Layer-by-layer assemblies based on deoxyribonucleic acid (DNA) hybridization have potential for various bio- and nanotechnology applications because of their programmability, biodegradability, and ability to control the structure of the assemblies on the nanometer scale. Herein, we investigate the growth and salt stability of DNA films by the optical technique dual polarization interferometry and numerically model the film buildup.
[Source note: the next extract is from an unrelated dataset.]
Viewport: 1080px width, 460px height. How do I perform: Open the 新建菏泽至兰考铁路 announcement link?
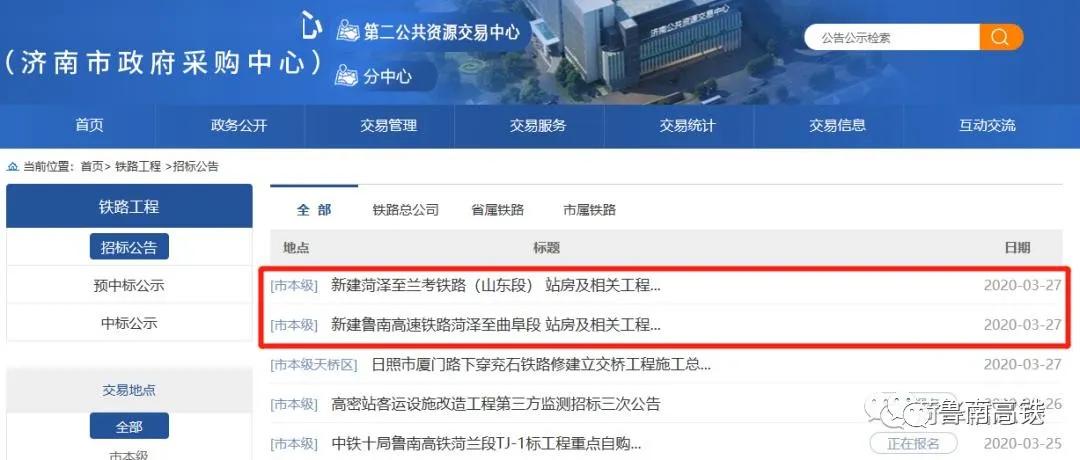click(496, 285)
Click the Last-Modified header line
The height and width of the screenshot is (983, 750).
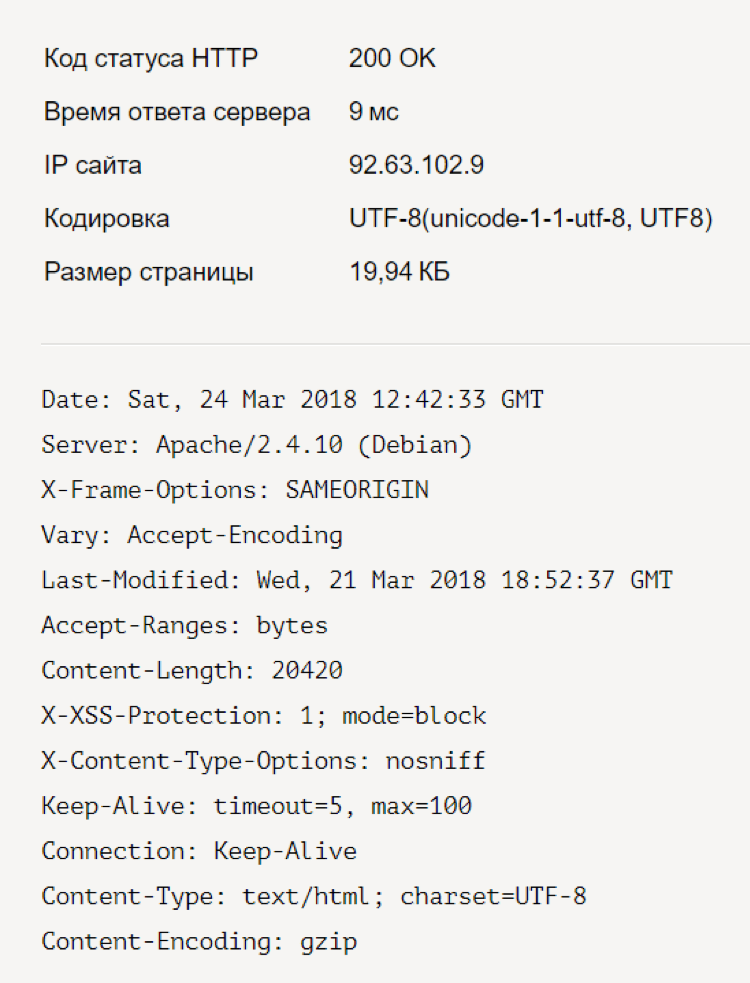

The DNA films were assembled by sequentially depositing pairs of oligonucleotides comprised of two different block sequences onto the surface. The oligonucleotides used in the assembly of the different films were as follows: a homopolymeric diblock pair of A_xG_x/T_xC _x (x = 15, 20, or 30), a homopolymeric diblock pair of A ₁₅G₁₅/C₁₅T₁₅ in which the orientation of the T₁₅C₁₅ diblock was reversed (C ₁₅T₁₅), and a random diblock pair of X₁₅Y ₁₅/X'₁₅Y'₁₅. The characteristics of the layer growth were highly dependent on the type of the oligonucleotide pair used: the mass of DNA deposited followed a linear, stepwise, or saturated growth with increasing layer deposition. The layer growth of each film was numerically modeled by taking into account the effective hybridization rate and the effective dissociation rate of the oligonucleotides. The proposed modeling offers a framework for molecularly designing oligonucleotide pairs to obtain DNA multilayer films with desired physicochemical properties (thickness, density, stability).